Named after the village of its origin, Chennamangalam handlooms in North Paravur, Ernakulam district is famous for its fine weaving and special effects in the weft direction. Besides sarees, both pure cotton and silk, Chennamangalam also concentrates in the production of settu mundu, earezha thorthu, kavani and super fine double dhothies.
Kasaragod sarees from the north of Kerala are masterpieces made with high quality yarn using traditional hand made methods. It is known for the design, quality, varied colour pattern and ornamented jaris or borders. The weaving is done in a unique style by giving care to the thread and applying a special kind of paste to make the saree strong and long lasting.
Koothampalli in Thrissur district is also well known for its handloom fabric. Here a community of Devangas who immigrated from Karnataka are engaged in weaving. The 'Kasavu Sarees' which are being produced here is mostly with half fine jari and hence more economical. Koothampalli sarees are preferred by the middle class people for its comparative low prices.
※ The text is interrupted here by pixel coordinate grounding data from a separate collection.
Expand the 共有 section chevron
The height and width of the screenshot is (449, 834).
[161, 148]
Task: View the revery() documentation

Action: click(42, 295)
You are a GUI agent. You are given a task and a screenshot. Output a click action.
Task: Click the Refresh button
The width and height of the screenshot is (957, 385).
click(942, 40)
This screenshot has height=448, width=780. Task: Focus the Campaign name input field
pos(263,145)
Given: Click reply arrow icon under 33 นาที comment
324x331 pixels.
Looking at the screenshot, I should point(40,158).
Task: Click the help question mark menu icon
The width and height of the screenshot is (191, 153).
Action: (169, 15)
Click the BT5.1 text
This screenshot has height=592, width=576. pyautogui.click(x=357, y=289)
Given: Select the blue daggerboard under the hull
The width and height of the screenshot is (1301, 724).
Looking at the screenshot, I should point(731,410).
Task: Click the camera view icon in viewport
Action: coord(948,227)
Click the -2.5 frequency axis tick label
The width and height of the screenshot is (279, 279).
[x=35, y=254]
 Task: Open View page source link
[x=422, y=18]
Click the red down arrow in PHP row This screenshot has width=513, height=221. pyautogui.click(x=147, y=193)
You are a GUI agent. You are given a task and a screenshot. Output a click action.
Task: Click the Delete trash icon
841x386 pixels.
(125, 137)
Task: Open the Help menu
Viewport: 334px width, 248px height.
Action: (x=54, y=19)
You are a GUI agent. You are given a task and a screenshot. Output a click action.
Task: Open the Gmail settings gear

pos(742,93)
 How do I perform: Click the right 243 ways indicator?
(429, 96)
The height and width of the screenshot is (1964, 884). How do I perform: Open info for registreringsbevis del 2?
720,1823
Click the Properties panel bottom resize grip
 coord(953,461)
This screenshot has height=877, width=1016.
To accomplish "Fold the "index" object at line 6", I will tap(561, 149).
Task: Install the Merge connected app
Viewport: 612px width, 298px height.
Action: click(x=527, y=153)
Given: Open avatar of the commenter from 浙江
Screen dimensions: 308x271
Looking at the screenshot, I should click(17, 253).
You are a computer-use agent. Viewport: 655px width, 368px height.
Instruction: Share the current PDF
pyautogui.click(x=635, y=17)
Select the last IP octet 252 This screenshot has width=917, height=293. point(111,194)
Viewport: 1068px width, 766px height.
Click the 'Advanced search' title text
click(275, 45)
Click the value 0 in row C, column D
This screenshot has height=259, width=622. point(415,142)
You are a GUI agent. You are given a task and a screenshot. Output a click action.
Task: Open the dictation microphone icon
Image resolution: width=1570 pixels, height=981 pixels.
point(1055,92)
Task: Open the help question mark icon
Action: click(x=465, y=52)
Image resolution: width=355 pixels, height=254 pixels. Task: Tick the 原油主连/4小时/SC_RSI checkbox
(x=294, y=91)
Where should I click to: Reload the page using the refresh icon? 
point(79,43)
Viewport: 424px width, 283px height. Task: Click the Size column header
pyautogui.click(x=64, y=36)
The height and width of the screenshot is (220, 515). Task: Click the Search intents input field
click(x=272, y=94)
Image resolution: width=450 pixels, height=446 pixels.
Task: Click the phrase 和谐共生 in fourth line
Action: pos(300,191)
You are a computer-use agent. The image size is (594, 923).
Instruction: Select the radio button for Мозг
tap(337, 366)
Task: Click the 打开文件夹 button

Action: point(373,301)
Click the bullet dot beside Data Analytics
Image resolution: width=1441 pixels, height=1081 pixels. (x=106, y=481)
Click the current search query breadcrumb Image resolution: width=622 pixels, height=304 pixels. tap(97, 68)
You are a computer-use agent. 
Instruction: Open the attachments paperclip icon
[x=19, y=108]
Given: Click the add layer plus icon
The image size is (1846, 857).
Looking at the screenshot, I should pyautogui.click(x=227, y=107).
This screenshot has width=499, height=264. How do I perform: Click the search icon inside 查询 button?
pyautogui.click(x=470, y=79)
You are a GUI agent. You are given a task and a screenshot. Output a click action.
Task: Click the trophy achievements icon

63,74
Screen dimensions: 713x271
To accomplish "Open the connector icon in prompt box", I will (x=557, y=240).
The districts of Malappuram, Kozhikode (Calicut) and Kasargode are famous for the 'Malabar loom'. The products, mainly furnishing fabrics, Jacquard products, Bed sheets, Table mats etc. are unique for the excellent texture of the cloth, colour combinations, wide width (98"-120") and craft man ship. Calicut is also famous for its 'Calico cloth'.
The history of export trading practice of handloom fabric in Kerala can be traced back to the15th century when handloom cloth of excellent qualities were exported to Asian and European countries.
In Kerala, almost 2 lakh weavers are earning their livelihood from the handloom industry, 75% of them in the co-operative line.